__Given problem__:
Rewrite every one of the records below, substituting "screen assistant" for each occurrence of "GUI agent" and leaving all other text unchanged.

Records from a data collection
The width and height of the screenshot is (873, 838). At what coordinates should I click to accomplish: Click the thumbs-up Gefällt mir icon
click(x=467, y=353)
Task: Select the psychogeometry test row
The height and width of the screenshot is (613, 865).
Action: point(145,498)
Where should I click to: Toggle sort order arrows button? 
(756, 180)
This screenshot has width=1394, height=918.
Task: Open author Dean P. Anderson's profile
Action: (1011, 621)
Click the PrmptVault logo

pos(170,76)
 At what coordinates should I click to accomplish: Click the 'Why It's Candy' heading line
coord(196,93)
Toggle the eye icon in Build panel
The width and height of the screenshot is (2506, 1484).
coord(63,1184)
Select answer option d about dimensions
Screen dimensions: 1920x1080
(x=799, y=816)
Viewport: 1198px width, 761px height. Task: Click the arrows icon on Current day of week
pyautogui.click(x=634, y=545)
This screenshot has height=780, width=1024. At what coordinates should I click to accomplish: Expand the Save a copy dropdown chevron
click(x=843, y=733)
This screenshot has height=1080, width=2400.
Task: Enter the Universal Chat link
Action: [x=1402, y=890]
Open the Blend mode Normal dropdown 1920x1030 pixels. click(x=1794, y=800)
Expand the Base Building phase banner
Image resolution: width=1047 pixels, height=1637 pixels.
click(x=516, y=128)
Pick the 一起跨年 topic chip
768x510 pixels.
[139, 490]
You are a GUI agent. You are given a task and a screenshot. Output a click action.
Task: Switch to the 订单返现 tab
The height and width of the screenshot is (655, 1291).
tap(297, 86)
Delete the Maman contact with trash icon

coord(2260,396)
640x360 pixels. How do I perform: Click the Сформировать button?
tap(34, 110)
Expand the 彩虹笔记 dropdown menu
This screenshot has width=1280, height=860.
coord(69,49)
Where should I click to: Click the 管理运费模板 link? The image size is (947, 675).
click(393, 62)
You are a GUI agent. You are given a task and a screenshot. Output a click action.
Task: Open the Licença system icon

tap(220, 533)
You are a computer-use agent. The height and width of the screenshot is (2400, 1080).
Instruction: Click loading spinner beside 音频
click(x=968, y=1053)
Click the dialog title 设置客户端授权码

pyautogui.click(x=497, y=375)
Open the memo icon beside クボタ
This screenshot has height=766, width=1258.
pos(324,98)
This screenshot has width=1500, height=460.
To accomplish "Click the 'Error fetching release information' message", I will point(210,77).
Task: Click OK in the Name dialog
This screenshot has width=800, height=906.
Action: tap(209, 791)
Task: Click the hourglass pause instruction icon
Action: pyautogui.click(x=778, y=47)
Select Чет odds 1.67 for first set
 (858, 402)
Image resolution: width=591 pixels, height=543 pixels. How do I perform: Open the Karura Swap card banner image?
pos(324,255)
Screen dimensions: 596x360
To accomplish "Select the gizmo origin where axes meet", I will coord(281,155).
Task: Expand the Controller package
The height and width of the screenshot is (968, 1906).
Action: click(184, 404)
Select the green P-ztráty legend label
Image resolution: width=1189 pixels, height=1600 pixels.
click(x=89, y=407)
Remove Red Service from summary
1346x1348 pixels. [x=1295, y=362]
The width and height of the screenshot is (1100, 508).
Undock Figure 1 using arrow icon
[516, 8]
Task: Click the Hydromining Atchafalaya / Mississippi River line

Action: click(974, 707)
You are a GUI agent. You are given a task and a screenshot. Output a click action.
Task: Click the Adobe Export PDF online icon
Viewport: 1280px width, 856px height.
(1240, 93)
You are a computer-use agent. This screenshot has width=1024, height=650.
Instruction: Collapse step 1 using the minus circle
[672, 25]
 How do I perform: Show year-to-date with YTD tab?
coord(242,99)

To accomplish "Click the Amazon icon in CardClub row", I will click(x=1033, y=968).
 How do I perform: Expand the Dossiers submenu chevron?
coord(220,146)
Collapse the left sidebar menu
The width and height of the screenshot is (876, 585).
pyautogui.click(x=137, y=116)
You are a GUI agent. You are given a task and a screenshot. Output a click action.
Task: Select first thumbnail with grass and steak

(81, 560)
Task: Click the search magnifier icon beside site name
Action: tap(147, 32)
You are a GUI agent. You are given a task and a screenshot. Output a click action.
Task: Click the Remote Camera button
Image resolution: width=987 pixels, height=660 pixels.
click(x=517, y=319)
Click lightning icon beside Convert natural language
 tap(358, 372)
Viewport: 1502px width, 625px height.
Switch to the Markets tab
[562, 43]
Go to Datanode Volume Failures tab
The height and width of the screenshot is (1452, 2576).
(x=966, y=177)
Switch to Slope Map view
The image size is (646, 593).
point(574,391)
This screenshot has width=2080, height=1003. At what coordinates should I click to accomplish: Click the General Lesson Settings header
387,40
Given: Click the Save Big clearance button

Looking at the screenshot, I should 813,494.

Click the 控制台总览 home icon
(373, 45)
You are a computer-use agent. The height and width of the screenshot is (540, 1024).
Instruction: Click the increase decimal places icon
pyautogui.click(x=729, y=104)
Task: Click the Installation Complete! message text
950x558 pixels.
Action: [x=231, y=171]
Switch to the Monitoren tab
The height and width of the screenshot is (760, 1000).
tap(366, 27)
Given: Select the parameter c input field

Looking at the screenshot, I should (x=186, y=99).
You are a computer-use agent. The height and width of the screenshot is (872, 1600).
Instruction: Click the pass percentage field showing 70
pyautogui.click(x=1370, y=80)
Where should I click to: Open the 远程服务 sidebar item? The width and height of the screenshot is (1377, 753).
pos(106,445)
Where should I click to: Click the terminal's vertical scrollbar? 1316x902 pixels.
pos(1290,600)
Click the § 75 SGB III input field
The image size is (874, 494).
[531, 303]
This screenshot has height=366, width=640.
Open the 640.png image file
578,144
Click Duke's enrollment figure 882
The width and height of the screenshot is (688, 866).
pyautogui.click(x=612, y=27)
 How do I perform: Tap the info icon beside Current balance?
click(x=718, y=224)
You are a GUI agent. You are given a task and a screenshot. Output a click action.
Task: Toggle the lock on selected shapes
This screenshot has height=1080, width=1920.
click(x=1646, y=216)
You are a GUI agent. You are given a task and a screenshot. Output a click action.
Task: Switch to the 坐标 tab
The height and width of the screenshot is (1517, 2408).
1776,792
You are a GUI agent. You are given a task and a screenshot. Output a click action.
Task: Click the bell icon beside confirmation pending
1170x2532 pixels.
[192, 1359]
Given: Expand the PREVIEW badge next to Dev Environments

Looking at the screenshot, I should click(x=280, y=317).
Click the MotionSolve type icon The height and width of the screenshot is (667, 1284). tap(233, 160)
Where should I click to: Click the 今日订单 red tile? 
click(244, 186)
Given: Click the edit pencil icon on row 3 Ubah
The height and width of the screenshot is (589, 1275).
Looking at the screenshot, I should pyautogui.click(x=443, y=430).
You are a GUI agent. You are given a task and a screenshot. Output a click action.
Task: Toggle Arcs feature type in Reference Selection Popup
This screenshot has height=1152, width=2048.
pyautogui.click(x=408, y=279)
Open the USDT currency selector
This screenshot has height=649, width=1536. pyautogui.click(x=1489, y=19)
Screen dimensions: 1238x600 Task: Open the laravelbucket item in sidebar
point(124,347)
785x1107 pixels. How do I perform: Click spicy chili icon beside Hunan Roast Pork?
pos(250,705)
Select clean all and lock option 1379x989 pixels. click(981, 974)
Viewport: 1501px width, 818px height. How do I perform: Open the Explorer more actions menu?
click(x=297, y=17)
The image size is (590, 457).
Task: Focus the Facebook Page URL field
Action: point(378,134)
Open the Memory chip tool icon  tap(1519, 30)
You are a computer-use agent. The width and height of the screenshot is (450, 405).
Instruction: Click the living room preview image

__Result for this exercise__:
The width and height of the screenshot is (873, 838). At what coordinates should I click to accomplish: Click the thumbs-up Gefällt mir icon
click(x=467, y=353)
Task: Select the psychogeometry test row
The height and width of the screenshot is (613, 865).
Action: point(145,498)
Where should I click to: Toggle sort order arrows button? 
(756, 180)
This screenshot has width=1394, height=918.
Task: Open author Dean P. Anderson's profile
Action: (1011, 621)
Click the PrmptVault logo

pos(170,76)
 At what coordinates should I click to accomplish: Click the 'Why It's Candy' heading line
coord(196,93)
Toggle the eye icon in Build panel
The width and height of the screenshot is (2506, 1484).
coord(63,1184)
Select answer option d about dimensions
Screen dimensions: 1920x1080
(x=799, y=816)
Viewport: 1198px width, 761px height. Task: Click the arrows icon on Current day of week
pyautogui.click(x=634, y=545)
This screenshot has height=780, width=1024. At what coordinates should I click to accomplish: Expand the Save a copy dropdown chevron
click(x=843, y=733)
This screenshot has height=1080, width=2400.
Task: Enter the Universal Chat link
Action: [x=1402, y=890]
Open the Blend mode Normal dropdown 1920x1030 pixels. click(x=1794, y=800)
Expand the Base Building phase banner
Image resolution: width=1047 pixels, height=1637 pixels.
click(x=516, y=128)
Pick the 一起跨年 topic chip
768x510 pixels.
[139, 490]
You are a screen assistant. You are given a task and a screenshot. Output a click action.
Task: Switch to the 订单返现 tab
The height and width of the screenshot is (655, 1291).
tap(297, 86)
Delete the Maman contact with trash icon

coord(2260,396)
640x360 pixels. How do I perform: Click the Сформировать button?
tap(34, 110)
Expand the 彩虹笔记 dropdown menu
This screenshot has width=1280, height=860.
coord(69,49)
Where should I click to: Click the 管理运费模板 link? The image size is (947, 675).
click(393, 62)
You are a screen assistant. You are given a task and a screenshot. Output a click action.
Task: Open the Licença system icon

tap(220, 533)
You are a computer-use agent. The height and width of the screenshot is (2400, 1080).
Instruction: Click loading spinner beside 音频
click(x=968, y=1053)
Click the dialog title 设置客户端授权码

pyautogui.click(x=497, y=375)
Open the memo icon beside クボタ
This screenshot has height=766, width=1258.
pos(324,98)
This screenshot has width=1500, height=460.
To accomplish "Click the 'Error fetching release information' message", I will point(210,77).
Task: Click OK in the Name dialog
This screenshot has width=800, height=906.
Action: tap(209, 791)
Task: Click the hourglass pause instruction icon
Action: pyautogui.click(x=778, y=47)
Select Чет odds 1.67 for first set
 (858, 402)
Image resolution: width=591 pixels, height=543 pixels. How do I perform: Open the Karura Swap card banner image?
pos(324,255)
Screen dimensions: 596x360
To accomplish "Select the gizmo origin where axes meet", I will coord(281,155).
Task: Expand the Controller package
The height and width of the screenshot is (968, 1906).
Action: click(184, 404)
Select the green P-ztráty legend label
Image resolution: width=1189 pixels, height=1600 pixels.
click(x=89, y=407)
Remove Red Service from summary
1346x1348 pixels. [x=1295, y=362]
The width and height of the screenshot is (1100, 508).
Undock Figure 1 using arrow icon
[516, 8]
Task: Click the Hydromining Atchafalaya / Mississippi River line

Action: click(974, 707)
You are a screen assistant. You are given a task and a screenshot. Output a click action.
Task: Click the Adobe Export PDF online icon
Viewport: 1280px width, 856px height.
(1240, 93)
You are a computer-use agent. This screenshot has width=1024, height=650.
Instruction: Collapse step 1 using the minus circle
[672, 25]
 How do I perform: Show year-to-date with YTD tab?
coord(242,99)

To accomplish "Click the Amazon icon in CardClub row", I will click(x=1033, y=968).
 How do I perform: Expand the Dossiers submenu chevron?
coord(220,146)
Collapse the left sidebar menu
The width and height of the screenshot is (876, 585).
pyautogui.click(x=137, y=116)
You are a screen assistant. You are given a task and a screenshot. Output a click action.
Task: Select first thumbnail with grass and steak

(81, 560)
Task: Click the search magnifier icon beside site name
Action: tap(147, 32)
You are a screen assistant. You are given a task and a screenshot. Output a click action.
Task: Click the Remote Camera button
Image resolution: width=987 pixels, height=660 pixels.
click(x=517, y=319)
Click lightning icon beside Convert natural language
 tap(358, 372)
Viewport: 1502px width, 625px height.
Switch to the Markets tab
[562, 43]
Go to Datanode Volume Failures tab
The height and width of the screenshot is (1452, 2576).
(x=966, y=177)
Switch to Slope Map view
The image size is (646, 593).
point(574,391)
This screenshot has width=2080, height=1003. At what coordinates should I click to accomplish: Click the General Lesson Settings header
387,40
Given: Click the Save Big clearance button

Looking at the screenshot, I should 813,494.

Click the 控制台总览 home icon
(373, 45)
You are a computer-use agent. The height and width of the screenshot is (540, 1024).
Instruction: Click the increase decimal places icon
pyautogui.click(x=729, y=104)
Task: Click the Installation Complete! message text
950x558 pixels.
Action: [x=231, y=171]
Switch to the Monitoren tab
The height and width of the screenshot is (760, 1000).
tap(366, 27)
Given: Select the parameter c input field

Looking at the screenshot, I should (x=186, y=99).
You are a computer-use agent. The height and width of the screenshot is (872, 1600).
Instruction: Click the pass percentage field showing 70
pyautogui.click(x=1370, y=80)
Where should I click to: Open the 远程服务 sidebar item? The width and height of the screenshot is (1377, 753).
pos(106,445)
Where should I click to: Click the terminal's vertical scrollbar? 1316x902 pixels.
pos(1290,600)
Click the § 75 SGB III input field
The image size is (874, 494).
[531, 303]
This screenshot has height=366, width=640.
Open the 640.png image file
578,144
Click Duke's enrollment figure 882
The width and height of the screenshot is (688, 866).
pyautogui.click(x=612, y=27)
 How do I perform: Tap the info icon beside Current balance?
click(x=718, y=224)
You are a screen assistant. You are given a task and a screenshot. Output a click action.
Task: Toggle the lock on selected shapes
This screenshot has height=1080, width=1920.
click(x=1646, y=216)
You are a screen assistant. You are given a task and a screenshot. Output a click action.
Task: Switch to the 坐标 tab
The height and width of the screenshot is (1517, 2408).
1776,792
You are a screen assistant. You are given a task and a screenshot. Output a click action.
Task: Click the bell icon beside confirmation pending
1170x2532 pixels.
[192, 1359]
Given: Expand the PREVIEW badge next to Dev Environments

Looking at the screenshot, I should click(x=280, y=317).
Click the MotionSolve type icon The height and width of the screenshot is (667, 1284). tap(233, 160)
Where should I click to: Click the 今日订单 red tile? 
click(244, 186)
Given: Click the edit pencil icon on row 3 Ubah
The height and width of the screenshot is (589, 1275).
Looking at the screenshot, I should pyautogui.click(x=443, y=430).
You are a screen assistant. You are given a task and a screenshot. Output a click action.
Task: Toggle Arcs feature type in Reference Selection Popup
This screenshot has height=1152, width=2048.
pyautogui.click(x=408, y=279)
Open the USDT currency selector
This screenshot has height=649, width=1536. pyautogui.click(x=1489, y=19)
Screen dimensions: 1238x600 Task: Open the laravelbucket item in sidebar
point(124,347)
785x1107 pixels. How do I perform: Click spicy chili icon beside Hunan Roast Pork?
pos(250,705)
Select clean all and lock option 1379x989 pixels. click(981, 974)
Viewport: 1501px width, 818px height. How do I perform: Open the Explorer more actions menu?
click(x=297, y=17)
The image size is (590, 457).
Task: Focus the Facebook Page URL field
Action: point(378,134)
Open the Memory chip tool icon  tap(1519, 30)
You are a computer-use agent. The width and height of the screenshot is (450, 405).
Instruction: Click the living room preview image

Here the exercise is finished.